Wang Wuling, Qi Xuan, He Yongsheng, Yang Hongkai, Qi Dong, Tang Zhen, Chen Qiong
Department of Radiology, Ma'anshan People's Hospital, Maanshan, 243000, China.
Ma'anshan Key Laboratory for Medical Image Modeling and Intelligent Analysis, Maanshan, 243099, China.
Curr Med Imaging. 2025 Apr 21. doi: 10.2174/0115734056385352250410053810.

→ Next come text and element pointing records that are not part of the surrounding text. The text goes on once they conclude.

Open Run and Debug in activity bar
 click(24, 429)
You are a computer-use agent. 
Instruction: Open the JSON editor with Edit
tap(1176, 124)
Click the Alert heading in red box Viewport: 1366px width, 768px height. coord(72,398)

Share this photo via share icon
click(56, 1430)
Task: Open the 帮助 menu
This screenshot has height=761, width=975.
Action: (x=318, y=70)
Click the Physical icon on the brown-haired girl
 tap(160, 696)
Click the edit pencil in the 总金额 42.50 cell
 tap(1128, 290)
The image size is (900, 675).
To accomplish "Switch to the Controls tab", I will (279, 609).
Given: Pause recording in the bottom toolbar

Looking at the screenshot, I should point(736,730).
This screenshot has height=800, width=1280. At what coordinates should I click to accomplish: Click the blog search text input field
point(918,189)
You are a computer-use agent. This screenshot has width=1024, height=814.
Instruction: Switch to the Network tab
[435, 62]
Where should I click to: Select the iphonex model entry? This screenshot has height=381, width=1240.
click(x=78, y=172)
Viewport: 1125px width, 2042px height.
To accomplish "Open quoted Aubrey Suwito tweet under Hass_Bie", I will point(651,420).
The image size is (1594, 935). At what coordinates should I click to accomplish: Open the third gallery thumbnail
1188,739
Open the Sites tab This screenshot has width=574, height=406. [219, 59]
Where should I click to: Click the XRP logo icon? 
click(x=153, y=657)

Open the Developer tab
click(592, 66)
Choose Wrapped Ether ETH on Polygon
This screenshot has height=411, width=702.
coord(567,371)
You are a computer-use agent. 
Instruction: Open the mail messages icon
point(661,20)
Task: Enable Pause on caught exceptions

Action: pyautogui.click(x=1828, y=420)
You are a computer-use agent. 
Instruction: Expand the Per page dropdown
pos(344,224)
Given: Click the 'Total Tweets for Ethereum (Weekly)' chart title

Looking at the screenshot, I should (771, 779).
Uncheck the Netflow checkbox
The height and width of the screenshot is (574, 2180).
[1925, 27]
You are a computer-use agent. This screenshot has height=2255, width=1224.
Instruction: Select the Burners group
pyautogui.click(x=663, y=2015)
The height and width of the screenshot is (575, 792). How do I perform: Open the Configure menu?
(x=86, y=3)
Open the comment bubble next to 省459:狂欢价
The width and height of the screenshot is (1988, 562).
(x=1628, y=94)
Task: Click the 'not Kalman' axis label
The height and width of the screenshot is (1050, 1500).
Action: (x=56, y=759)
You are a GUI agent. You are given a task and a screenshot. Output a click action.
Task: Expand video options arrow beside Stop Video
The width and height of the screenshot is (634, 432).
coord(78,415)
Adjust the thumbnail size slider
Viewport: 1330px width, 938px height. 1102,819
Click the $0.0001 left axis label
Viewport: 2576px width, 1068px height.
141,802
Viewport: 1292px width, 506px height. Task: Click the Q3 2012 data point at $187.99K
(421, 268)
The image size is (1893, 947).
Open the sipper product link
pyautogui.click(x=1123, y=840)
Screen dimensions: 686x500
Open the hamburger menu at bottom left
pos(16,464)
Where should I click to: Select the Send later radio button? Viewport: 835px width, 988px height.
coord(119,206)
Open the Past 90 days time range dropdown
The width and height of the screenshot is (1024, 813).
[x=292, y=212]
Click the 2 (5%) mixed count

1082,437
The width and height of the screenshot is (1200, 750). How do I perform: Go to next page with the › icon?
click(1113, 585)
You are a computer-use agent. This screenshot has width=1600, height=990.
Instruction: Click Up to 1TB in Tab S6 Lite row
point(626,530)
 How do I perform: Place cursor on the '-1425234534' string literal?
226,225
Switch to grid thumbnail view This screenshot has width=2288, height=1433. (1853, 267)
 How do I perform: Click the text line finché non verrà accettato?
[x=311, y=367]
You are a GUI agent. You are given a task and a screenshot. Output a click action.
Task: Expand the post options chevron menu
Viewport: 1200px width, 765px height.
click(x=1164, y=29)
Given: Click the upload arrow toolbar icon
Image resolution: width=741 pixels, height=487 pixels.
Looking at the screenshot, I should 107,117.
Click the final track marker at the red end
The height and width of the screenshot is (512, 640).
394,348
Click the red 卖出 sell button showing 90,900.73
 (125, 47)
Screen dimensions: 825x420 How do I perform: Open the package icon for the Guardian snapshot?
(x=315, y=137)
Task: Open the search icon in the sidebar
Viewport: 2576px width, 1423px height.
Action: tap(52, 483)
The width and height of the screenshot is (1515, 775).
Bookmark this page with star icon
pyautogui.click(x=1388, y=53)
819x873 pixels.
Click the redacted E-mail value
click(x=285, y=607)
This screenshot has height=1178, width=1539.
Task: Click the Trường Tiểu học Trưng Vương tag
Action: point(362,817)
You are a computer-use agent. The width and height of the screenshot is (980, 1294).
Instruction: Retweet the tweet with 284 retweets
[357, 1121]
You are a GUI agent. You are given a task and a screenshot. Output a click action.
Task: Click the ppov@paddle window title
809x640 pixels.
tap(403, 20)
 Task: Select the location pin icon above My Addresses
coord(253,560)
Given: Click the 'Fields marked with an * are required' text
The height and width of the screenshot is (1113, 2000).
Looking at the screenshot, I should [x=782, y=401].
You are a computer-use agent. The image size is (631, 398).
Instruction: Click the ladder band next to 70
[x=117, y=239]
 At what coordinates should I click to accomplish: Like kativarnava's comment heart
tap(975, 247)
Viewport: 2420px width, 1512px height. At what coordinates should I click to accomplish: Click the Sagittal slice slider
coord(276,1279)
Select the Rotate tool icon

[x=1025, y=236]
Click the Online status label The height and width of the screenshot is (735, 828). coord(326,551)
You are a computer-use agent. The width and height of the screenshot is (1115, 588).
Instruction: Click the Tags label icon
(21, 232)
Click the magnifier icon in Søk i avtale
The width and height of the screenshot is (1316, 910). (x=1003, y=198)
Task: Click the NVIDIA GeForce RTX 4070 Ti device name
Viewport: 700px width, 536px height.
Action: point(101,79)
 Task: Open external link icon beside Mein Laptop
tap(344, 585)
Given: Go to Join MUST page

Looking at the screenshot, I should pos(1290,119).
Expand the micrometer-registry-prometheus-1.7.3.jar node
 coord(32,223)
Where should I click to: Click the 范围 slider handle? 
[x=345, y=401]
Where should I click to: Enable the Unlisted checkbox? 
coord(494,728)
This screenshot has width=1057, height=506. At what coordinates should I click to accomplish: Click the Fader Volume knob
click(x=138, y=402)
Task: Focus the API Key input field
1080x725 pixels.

Objective The global incidence of lung cancer highlights the need for improved assessment of nodule characteristics to enhance early detection of lung adenocarcinoma presenting as ground-glass nodules (GGNs). This study investigated the applicability of radiomics features of vascular structures within GGNs for predicting invasiveness of GGNs. Methods In total, 165 pathologically confirmed pulmonary GGNs were retrospectively analyzed. The nodules were classified into preinvasive and invasive groups and randomly categorized into training and validation sets in a 7:3 ratio. Four models were constructed and evaluated: radiomics-GGN, radiomics-vascular, clinical-radiomics-GGN, and clinical-radiomics-vascular. The predictive performance of these models was assessed using receiver operating characteristic curves, decision curve analysis, calibration curves, and DeLong's test. Results Significant differences were observed between the preinvasive and invasive groups in terms of age, nodule length, average diameter, morphology, and lobulation sign (P = 0.006, 0.038, 0.046, 0.049, and 0.002, respectively). In the radiomics-GGN model, the support vector machine (SVM) approach outperformed logistic regression (LR), achieving an area under the curve (AUC) of 0.958 in the training set and 0.763 in the validation set. Similarly, in the radiomics-vascular model, the SVM approach outperformed LR. Furthermore, the clinical-radiomics-vascular model demonstrated superior predictive performance compared with the clinical-radiomics-GGN model, with an AUC of 0.918 in the training set and 0.864 in the validation set. DeLong's test indicated significant differences in predicting the invasiveness of pulmonary nodules between the clinical-radiomics-vascular model and the clinical-radiomics-GGN model, both in the training and validation sets (P < 0.01). Conclusion The radiomics models based on internal vascular structures of GGNs outperformed those based on GGNs alone, suggesting that incorporating vascular radiomics analysis can improve the noninvasive assessment of GGN invasiveness, thereby aiding in clinical decision-making and guiding biopsy selection and treatment planning.
目的 肺癌的全球发病率凸显了改进结节特征评估以提高对表现为磨玻璃结节(GGN)的肺腺癌早期检测的必要性。本研究调查了GGN内血管结构的放射组学特征对预测GGN侵袭性的适用性。方法 对165个经病理证实的肺部GGN进行回顾性分析。将结节分为浸润前组和浸润组,并按7:3的比例随机分为训练集和验证集。构建并评估了四个模型:放射组学-GGN、放射组学-血管、临床-放射组学-GGN和临床-放射组学-血管。使用受试者工作特征曲线、决策曲线分析、校准曲线和德龙检验评估这些模型的预测性能。结果 浸润前组和浸润组在年龄、结节长度、平均直径、形态和分叶征方面存在显著差异(分别为P = 0.006、0.038、0.046、0.049和0.002)。在放射组学-GGN模型中,支持向量机(SVM)方法优于逻辑回归(LR),在训练集中曲线下面积(AUC)为0.958,在验证集中为0.763。同样,在放射组学-血管模型中,SVM方法优于LR。此外,临床-放射组学-血管模型与临床-放射组学-GGN模型相比表现出更好的预测性能,在训练集中AUC为0.918,在验证集中为0.864。德龙检验表明,在训练集和验证集中,临床-放射组学-血管模型与临床-放射组学-GGN模型在预测肺结节侵袭性方面存在显著差异(P < 0.01)。结论 基于GGN内部血管结构的放射组学模型优于仅基于GGN的模型,这表明纳入血管放射组学分析可以改善对GGN侵袭性的无创评估,从而有助于临床决策并指导活检选择和治疗计划。